--- a
+++ b/Code/Drug Discovery/ProtGPT2/README.md
@@ -0,0 +1,19 @@
+The following are modifications or improvements to original notebooks. Please refer to the authors' models for the published primary work.
+
+# Protein Generator II:
+A second protein generator has been further developed based on a Hugging Face nferruz/ProtGPT2 example of generating de novo proteins in an unsupervised 'zero-shot' fashion. Development of the generator was also assisted with ChatGPT3.5 coding prompts. The ProtGPT2 model was trained on the protein database UniRef50 - which allowed for the patterns of internal representations of proteins to be learned. 
+
+Here, the upgraded protein generator was set to generate 10 different protein sequences of max length 300 using Phenylaline as the first amino acid. A perplexity difference was calculated between two of the sequences, which determined how much a sequence with lower perplexity was favored. In addition, a sequence identity score was calculated to determine amino acid overlap at every position when aligned. Future studies will focus on further fine-tuning models such as ProtGPT2, and modifying open-source GPT architectures with tensor networks to accelerate cancer drug discovery efficiency.  
+
+References:
+1) [Hugging Face](https://huggingface.co/nferruz/ProtGPT2) 

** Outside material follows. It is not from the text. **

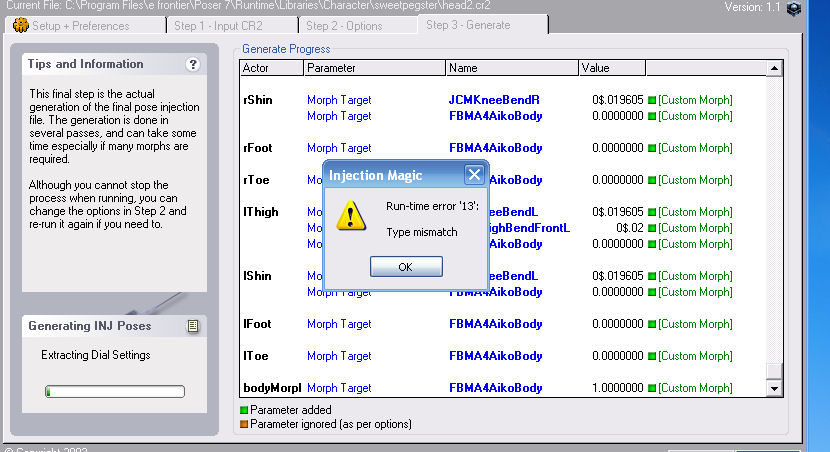This screenshot has height=452, width=830.
Task: Click the green Parameter added legend square
Action: [x=244, y=410]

+2) [ChatGPT3.5](https://chat.openai.com/)
+3) [Hayes, J.](https://medium.com/labs-notebook/large-language-models-for-drug-discovery-7ddfc005e0bb)
+
+# Protein Generator:
+A protein generator has been further developed based on a Hayes, J. Hugging Face ProtGPT2 text-generation pipeline with assistance from an AssemblyAI tutorial and ChatGPT3.5 prompts. 
+
+References:
+1) [Hayes, J.](https://medium.com/labs-notebook/large-language-models-for-drug-discovery-7ddfc005e0bb) 
+2) [AssemblyAI](https://www.youtube.com/watch?v=QEaBAZQCtwE&t=4s) 
+3) [ChatGPT3.5](https://chat.openai.com/)